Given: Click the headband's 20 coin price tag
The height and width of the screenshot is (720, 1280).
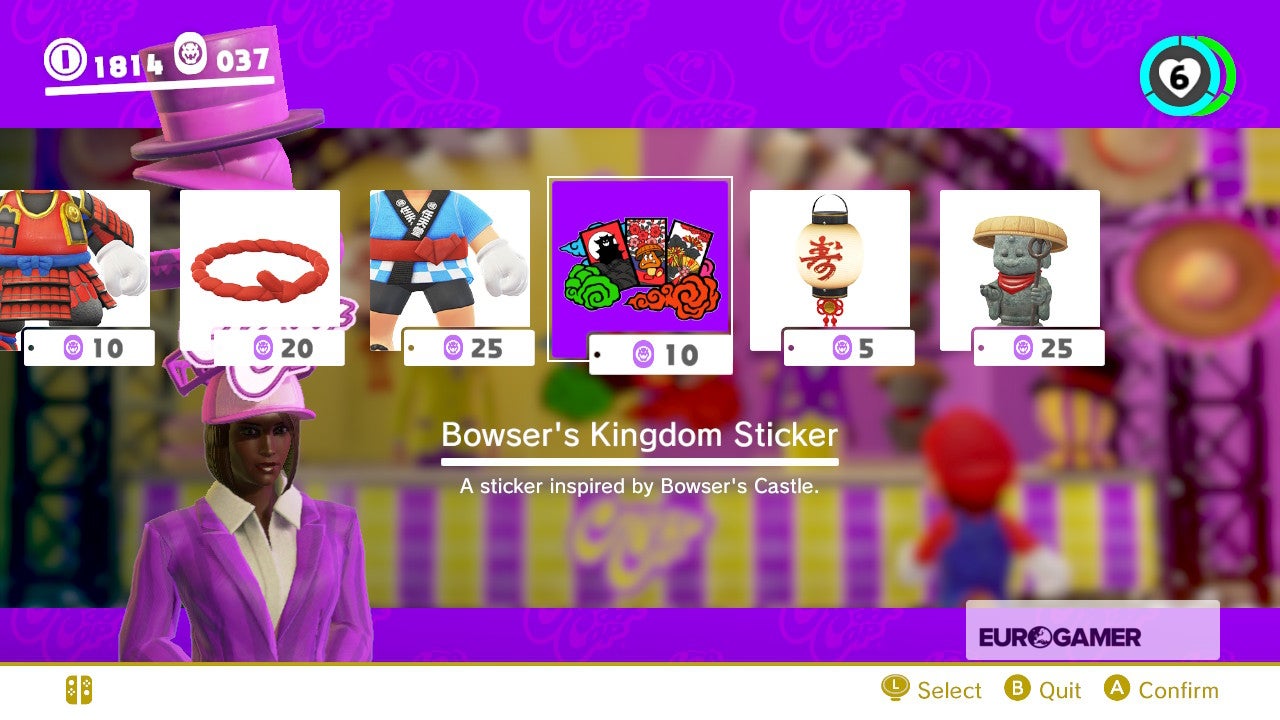Looking at the screenshot, I should pyautogui.click(x=279, y=348).
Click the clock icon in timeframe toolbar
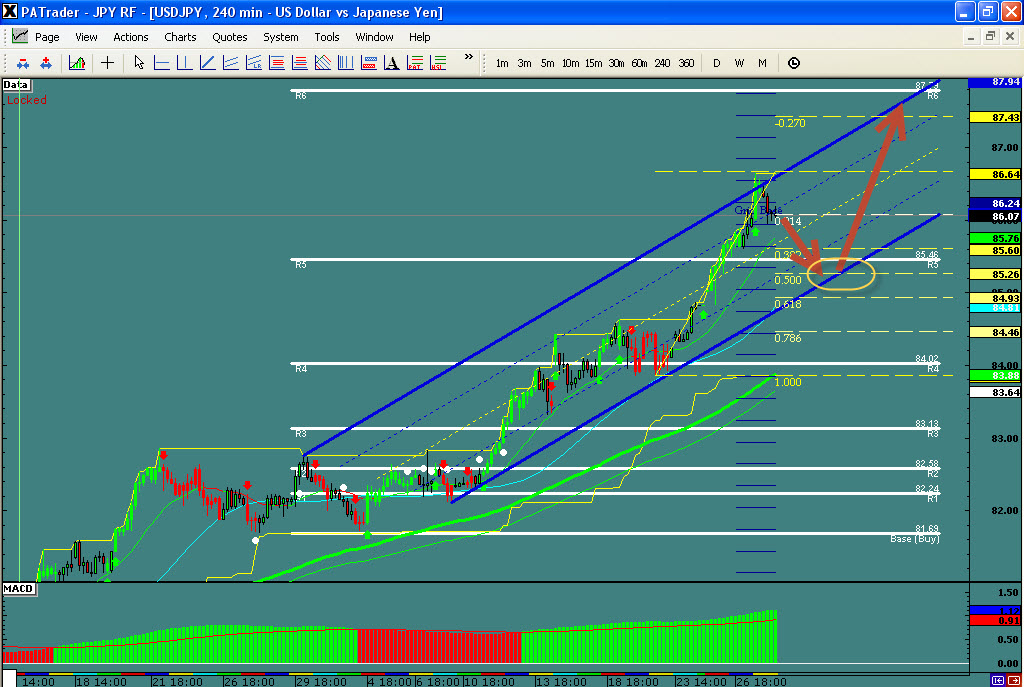This screenshot has width=1024, height=687. pos(794,63)
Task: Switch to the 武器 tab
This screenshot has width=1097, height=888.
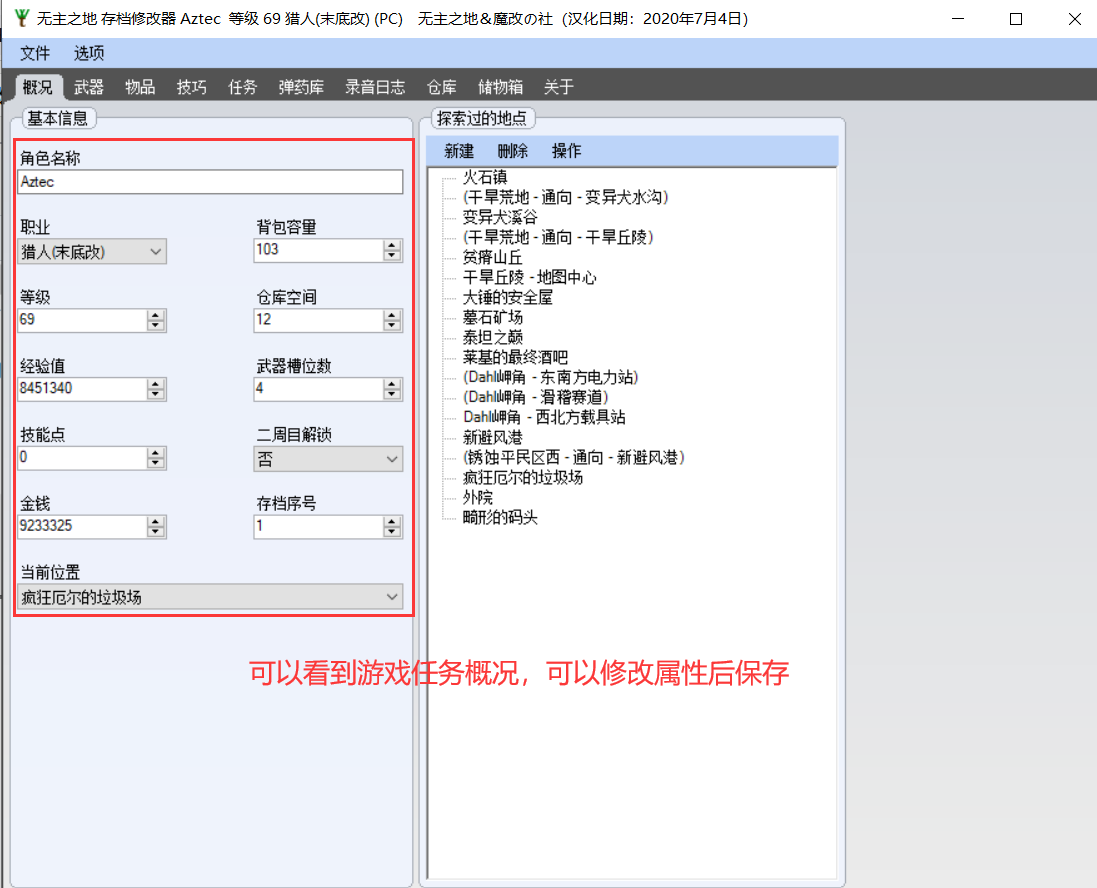Action: (89, 87)
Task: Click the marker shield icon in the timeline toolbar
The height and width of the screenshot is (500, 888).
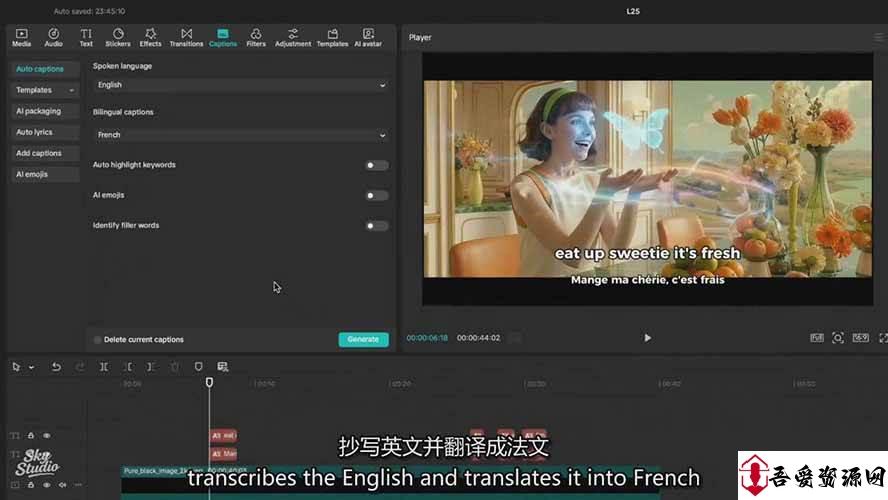Action: tap(198, 367)
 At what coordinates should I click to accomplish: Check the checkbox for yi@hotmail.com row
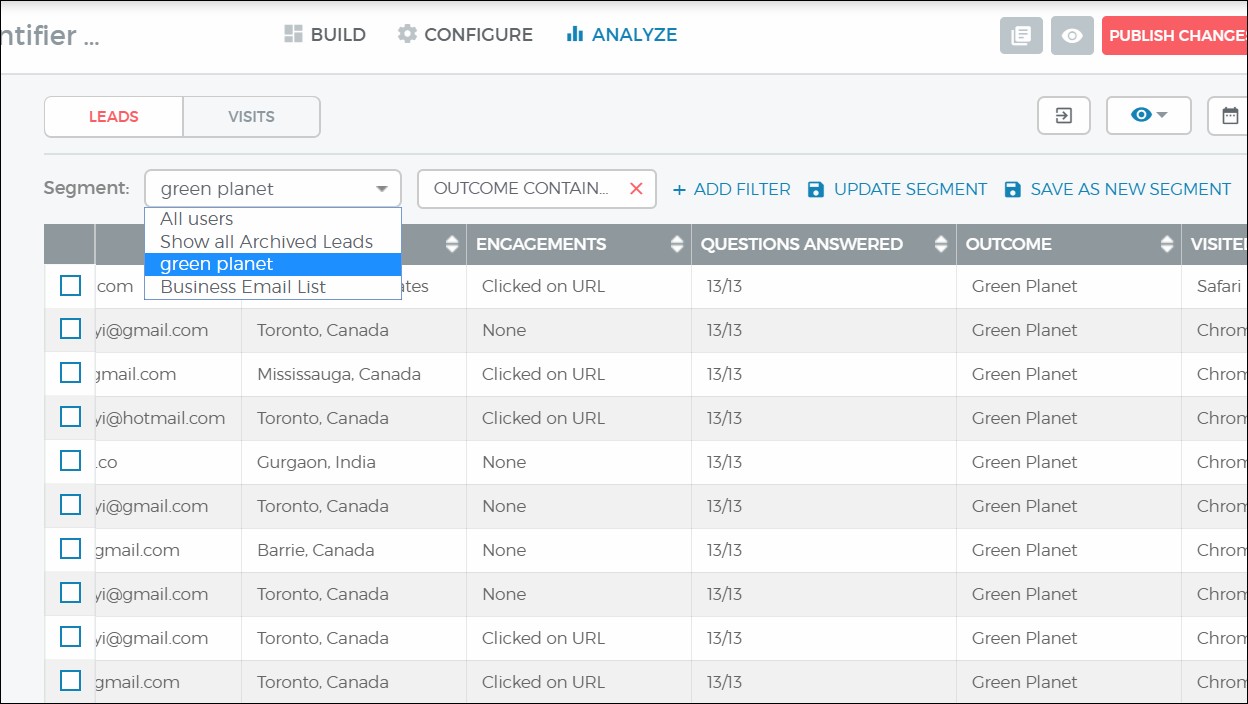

_ABOUT THIS EXERCISE_
Look through the material and report how many of its lines hold the string "Task", giving the number only.

_SOLUTION TO THE PROBLEM_
2